Rofo 2011; 183 - A3
DOI: 10.1055/s-0031-1295501

Proton MR-Spectroscopy in Focal Cortical Dysplasia (FCD)

W Block 1, F Träber 1, AM Sprinkart 1, S Greschus 1, J Gieseke 1, 2, M Malter 3, H Urbach 1, H Tschampa 1, H Schild 1
  • 1Department of Radiology, University of Bonn/Germany
  • 2Philips Healthcare, Hamburg/Germany
  • 3Department of Epileptology, University of Bonn/Germany

Background/Purpose:

Focal cortical dysplasia is probably the most common cause of therapy-refractory epilepsy in children, and also a frequent cause of epilepsy in adults. Pathologically an FCD is a malformation of cortical development; several subtypes can be differentiated. The FCD subtype with balloon cells (FCD type IIb), which we have investigated, is considered a distinct clinical, neuropathological, and MRI entity. MRI characteristics are cortex thickening and a funnel-shaped subcortical hyperintensity (in T2 and FLAIR) tapering towards the lateral ventricle.

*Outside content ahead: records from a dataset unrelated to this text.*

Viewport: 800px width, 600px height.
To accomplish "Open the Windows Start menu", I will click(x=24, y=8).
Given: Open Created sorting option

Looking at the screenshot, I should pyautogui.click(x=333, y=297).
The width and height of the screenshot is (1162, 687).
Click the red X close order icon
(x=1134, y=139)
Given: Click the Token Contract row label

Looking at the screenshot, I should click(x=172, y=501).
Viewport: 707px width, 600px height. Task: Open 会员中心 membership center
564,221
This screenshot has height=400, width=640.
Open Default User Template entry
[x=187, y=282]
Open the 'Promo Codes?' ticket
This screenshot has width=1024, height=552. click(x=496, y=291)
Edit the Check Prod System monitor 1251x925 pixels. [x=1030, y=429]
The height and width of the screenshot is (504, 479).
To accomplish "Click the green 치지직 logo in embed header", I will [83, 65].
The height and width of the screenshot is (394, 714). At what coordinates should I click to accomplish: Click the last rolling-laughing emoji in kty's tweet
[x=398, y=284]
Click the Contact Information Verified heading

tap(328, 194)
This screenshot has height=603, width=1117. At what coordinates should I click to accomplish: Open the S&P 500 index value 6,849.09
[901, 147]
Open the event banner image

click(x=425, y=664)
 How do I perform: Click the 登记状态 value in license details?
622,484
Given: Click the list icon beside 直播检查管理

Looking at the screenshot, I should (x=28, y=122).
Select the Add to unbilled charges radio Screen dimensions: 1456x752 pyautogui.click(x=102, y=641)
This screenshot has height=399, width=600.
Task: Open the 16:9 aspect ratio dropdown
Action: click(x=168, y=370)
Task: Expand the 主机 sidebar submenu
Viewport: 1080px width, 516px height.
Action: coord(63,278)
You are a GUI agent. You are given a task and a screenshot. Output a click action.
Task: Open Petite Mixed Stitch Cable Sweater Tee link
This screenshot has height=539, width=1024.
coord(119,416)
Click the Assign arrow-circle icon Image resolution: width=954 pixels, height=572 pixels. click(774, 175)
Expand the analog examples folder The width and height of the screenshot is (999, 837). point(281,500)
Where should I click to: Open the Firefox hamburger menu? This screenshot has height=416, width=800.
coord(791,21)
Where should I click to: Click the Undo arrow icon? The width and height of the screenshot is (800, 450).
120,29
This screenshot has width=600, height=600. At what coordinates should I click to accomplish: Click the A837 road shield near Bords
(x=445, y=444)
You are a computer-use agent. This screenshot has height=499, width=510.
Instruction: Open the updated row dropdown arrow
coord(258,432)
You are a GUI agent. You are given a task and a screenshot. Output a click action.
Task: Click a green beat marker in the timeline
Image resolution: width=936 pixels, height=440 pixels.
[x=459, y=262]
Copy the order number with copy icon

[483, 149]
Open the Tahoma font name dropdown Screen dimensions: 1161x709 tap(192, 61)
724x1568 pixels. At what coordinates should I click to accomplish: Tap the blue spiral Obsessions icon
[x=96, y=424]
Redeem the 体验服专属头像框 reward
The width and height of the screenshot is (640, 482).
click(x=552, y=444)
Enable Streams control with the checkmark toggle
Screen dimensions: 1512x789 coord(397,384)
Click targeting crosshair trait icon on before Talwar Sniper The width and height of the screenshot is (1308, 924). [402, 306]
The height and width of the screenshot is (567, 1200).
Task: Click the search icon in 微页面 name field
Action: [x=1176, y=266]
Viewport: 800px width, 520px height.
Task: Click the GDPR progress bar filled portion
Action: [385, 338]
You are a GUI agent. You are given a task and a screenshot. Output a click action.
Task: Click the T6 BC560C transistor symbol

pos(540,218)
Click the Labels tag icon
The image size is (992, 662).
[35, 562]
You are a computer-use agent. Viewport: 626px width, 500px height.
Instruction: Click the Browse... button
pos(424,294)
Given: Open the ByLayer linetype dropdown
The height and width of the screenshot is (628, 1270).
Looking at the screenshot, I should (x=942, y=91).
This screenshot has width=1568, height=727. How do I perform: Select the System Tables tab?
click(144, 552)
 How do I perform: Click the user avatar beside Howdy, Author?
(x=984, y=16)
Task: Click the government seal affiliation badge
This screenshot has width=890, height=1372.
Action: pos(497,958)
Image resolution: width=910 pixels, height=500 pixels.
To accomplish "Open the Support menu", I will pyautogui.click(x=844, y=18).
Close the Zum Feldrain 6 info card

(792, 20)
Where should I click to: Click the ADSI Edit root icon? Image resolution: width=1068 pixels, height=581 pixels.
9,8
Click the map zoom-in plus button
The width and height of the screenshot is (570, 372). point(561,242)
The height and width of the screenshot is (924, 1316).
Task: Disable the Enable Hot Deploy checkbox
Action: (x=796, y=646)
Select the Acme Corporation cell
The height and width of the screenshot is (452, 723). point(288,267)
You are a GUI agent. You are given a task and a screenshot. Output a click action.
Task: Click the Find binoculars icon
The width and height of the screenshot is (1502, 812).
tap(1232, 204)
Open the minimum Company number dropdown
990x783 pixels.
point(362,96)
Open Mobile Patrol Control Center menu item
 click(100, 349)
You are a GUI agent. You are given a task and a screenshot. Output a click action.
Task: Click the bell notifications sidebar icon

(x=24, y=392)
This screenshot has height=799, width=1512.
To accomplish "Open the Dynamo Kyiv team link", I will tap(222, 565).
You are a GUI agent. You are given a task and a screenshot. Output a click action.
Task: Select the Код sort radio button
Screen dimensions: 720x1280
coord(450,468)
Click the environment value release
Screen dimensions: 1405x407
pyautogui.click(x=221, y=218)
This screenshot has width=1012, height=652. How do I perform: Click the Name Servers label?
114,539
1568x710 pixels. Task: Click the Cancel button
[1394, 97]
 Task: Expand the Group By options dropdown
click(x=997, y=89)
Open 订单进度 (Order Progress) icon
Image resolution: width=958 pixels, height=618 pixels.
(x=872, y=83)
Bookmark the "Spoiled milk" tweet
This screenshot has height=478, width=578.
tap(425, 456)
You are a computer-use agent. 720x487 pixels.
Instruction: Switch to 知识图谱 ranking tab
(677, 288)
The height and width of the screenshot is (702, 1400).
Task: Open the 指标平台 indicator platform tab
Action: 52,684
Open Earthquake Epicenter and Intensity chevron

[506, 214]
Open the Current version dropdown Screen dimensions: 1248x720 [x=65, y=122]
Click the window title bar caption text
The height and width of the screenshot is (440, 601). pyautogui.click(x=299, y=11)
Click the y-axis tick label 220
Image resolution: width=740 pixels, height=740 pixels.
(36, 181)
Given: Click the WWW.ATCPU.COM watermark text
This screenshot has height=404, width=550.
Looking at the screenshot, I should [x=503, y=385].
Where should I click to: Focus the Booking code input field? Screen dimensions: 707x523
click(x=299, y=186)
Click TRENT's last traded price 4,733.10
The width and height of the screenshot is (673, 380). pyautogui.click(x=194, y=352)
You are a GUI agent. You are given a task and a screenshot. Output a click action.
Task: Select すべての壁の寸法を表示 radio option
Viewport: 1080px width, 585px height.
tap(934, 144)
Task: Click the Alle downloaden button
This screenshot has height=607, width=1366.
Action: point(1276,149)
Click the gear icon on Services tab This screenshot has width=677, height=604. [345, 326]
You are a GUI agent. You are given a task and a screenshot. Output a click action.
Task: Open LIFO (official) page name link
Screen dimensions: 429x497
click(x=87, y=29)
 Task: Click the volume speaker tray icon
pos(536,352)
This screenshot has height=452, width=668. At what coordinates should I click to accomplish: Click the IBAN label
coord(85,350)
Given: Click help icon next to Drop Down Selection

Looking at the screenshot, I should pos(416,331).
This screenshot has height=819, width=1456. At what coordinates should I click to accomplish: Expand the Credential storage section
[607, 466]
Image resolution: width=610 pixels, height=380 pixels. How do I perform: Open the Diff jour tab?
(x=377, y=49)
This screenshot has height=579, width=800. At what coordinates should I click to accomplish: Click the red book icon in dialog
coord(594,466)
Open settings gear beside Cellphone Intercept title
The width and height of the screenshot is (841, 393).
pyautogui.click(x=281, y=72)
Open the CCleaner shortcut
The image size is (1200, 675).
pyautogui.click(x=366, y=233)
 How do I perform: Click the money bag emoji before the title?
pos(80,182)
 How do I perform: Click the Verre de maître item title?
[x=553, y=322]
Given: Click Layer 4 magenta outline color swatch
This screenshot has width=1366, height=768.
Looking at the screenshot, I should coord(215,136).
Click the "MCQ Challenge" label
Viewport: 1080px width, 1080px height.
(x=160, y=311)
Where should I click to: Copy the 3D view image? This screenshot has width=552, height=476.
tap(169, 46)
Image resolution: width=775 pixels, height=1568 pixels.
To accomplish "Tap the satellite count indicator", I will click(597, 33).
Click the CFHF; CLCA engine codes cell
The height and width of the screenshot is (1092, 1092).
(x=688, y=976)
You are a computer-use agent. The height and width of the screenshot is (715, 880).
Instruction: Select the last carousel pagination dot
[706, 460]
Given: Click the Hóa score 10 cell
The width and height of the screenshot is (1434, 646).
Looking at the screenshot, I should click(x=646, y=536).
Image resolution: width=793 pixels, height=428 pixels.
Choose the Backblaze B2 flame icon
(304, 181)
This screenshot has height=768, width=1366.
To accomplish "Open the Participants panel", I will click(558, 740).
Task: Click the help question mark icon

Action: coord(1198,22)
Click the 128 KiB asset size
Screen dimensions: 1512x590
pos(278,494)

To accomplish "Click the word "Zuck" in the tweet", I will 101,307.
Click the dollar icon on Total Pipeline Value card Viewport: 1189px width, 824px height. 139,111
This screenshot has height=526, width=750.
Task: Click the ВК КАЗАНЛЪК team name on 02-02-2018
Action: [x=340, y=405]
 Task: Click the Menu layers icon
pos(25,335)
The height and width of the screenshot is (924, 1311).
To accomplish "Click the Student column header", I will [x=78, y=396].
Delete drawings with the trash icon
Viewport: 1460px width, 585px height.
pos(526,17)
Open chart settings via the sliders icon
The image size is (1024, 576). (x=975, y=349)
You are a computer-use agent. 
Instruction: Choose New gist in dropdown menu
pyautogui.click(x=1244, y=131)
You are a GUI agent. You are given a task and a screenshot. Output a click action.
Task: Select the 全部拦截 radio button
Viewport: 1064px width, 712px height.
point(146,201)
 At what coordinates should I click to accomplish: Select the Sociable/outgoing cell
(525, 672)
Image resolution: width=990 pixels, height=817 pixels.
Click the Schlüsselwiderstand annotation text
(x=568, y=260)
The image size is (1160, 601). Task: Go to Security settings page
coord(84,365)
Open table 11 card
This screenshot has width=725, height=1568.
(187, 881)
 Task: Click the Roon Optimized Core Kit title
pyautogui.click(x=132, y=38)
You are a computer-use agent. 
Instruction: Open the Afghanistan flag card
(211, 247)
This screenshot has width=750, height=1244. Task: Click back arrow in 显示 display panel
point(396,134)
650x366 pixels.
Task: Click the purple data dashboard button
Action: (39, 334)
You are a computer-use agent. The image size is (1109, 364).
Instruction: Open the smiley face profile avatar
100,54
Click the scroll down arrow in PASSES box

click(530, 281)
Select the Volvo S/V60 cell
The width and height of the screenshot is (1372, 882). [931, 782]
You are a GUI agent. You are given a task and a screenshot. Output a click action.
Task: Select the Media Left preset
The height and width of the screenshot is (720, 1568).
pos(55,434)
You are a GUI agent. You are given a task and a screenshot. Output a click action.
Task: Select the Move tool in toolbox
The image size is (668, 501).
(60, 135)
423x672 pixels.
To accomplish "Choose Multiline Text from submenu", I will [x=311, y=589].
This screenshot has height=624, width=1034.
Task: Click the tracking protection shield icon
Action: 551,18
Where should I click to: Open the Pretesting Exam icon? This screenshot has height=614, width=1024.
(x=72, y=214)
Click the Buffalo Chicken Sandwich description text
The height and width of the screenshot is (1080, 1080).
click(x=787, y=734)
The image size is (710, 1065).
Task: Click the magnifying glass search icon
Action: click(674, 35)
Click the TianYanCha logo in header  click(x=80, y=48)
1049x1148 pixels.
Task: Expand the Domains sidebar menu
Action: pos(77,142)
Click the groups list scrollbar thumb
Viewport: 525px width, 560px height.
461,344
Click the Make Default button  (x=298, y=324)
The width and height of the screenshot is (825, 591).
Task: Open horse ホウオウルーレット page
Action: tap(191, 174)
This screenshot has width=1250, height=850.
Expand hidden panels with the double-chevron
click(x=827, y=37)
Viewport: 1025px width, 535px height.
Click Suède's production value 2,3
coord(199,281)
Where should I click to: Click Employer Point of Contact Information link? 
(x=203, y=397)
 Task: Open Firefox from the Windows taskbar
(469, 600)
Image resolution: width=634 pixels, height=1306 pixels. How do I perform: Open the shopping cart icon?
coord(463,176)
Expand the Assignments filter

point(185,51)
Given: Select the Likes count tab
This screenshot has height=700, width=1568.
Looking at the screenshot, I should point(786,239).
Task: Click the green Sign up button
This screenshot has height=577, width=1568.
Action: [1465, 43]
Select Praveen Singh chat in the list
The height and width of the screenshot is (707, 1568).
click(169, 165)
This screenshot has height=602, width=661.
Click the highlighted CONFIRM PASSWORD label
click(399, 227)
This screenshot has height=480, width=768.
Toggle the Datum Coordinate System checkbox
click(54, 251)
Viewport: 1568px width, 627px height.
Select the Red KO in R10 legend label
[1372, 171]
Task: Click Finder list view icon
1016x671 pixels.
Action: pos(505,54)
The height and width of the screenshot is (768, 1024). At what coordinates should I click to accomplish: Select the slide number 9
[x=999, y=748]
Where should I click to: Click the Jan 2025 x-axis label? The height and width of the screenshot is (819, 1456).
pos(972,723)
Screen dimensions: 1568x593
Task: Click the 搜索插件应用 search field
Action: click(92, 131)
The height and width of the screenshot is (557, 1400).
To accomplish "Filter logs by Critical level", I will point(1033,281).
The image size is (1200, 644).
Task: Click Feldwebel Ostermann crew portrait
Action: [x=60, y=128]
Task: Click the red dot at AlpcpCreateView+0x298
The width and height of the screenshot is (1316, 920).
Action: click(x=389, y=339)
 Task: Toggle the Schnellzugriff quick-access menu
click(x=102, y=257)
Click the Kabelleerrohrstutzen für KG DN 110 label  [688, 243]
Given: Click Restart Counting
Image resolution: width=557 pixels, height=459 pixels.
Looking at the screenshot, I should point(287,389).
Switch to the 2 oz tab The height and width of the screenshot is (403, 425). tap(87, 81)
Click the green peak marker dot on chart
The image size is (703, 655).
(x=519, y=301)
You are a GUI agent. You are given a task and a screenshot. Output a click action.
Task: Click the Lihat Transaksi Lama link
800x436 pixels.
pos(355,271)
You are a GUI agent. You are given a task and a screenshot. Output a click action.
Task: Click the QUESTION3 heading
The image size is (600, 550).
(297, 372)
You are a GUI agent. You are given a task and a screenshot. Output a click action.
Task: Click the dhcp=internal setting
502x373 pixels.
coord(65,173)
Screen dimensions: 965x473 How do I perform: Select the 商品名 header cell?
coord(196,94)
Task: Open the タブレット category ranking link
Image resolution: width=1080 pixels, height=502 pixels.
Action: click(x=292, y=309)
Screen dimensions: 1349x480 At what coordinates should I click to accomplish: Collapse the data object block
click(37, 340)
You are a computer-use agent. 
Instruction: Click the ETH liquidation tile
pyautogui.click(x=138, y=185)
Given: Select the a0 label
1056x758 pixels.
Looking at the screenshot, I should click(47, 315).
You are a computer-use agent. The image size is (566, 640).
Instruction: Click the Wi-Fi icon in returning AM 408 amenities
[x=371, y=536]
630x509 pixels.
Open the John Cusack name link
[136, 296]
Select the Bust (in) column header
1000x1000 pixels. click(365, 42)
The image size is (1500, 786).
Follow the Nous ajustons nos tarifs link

Lesions can be subtle and easily overlooked. Purpose of the study was to spectroscopically measure metabolite concentrations in patients with epilepsy due to an FCD and to characterize the metabolic pattern of FCD IIb in order to achieve a basis for future differential diagnoses.

Materials and Methods:

Examinations were performed on a clinical Philips Achieva 3.0TX MR-System. Fourteen patients (3m/11f, age: 3m-59a, seizure frequencies ranging from 10/day to 1/year) with typical MRI-findings of FCD IIb lesions were included. At present FCD IIb was confirmed in 10 of these cases by histopathology post-surgery. MRI-guided localization and size of the target volume were planned to include the dysplastic cortex and the adjacent hyperintense areas of the subcortical lesion. A second volume was placed in the contralateral hemisphere in a corresponding region of normal-appearing brain tissue. Spectra acquisition included water suppressed proton spectra (TE/TR 30,140ms/2000ms) and non-water suppressed spectra for absolute quantification of proton metabolites using the water peak as an internal reference.

Results:

Compared to the normal appearing hemisphere, matched pair analysis in FCD IIb patients showed a highly significant increase in choline (37%, p=0.003) in 13/14 cases. This was associated with a less pronounced, but also significant decrease in NAA (-13%; p=0.001) concentration in all patients. Despite a significant mean myo-inositol increase (40%; p=0.021), individual findings were ambiguous. While total creatine increase correlated with seizure frequency, changes in NAA, choline, and inositol concentration did not.

Conclusion:

We found a distinct and characteristic metabolic pattern even in rather discrete FCD lesions. The spectroscopic findings may support the diagnosis of FCD IIb also when structural MRI is equivocal.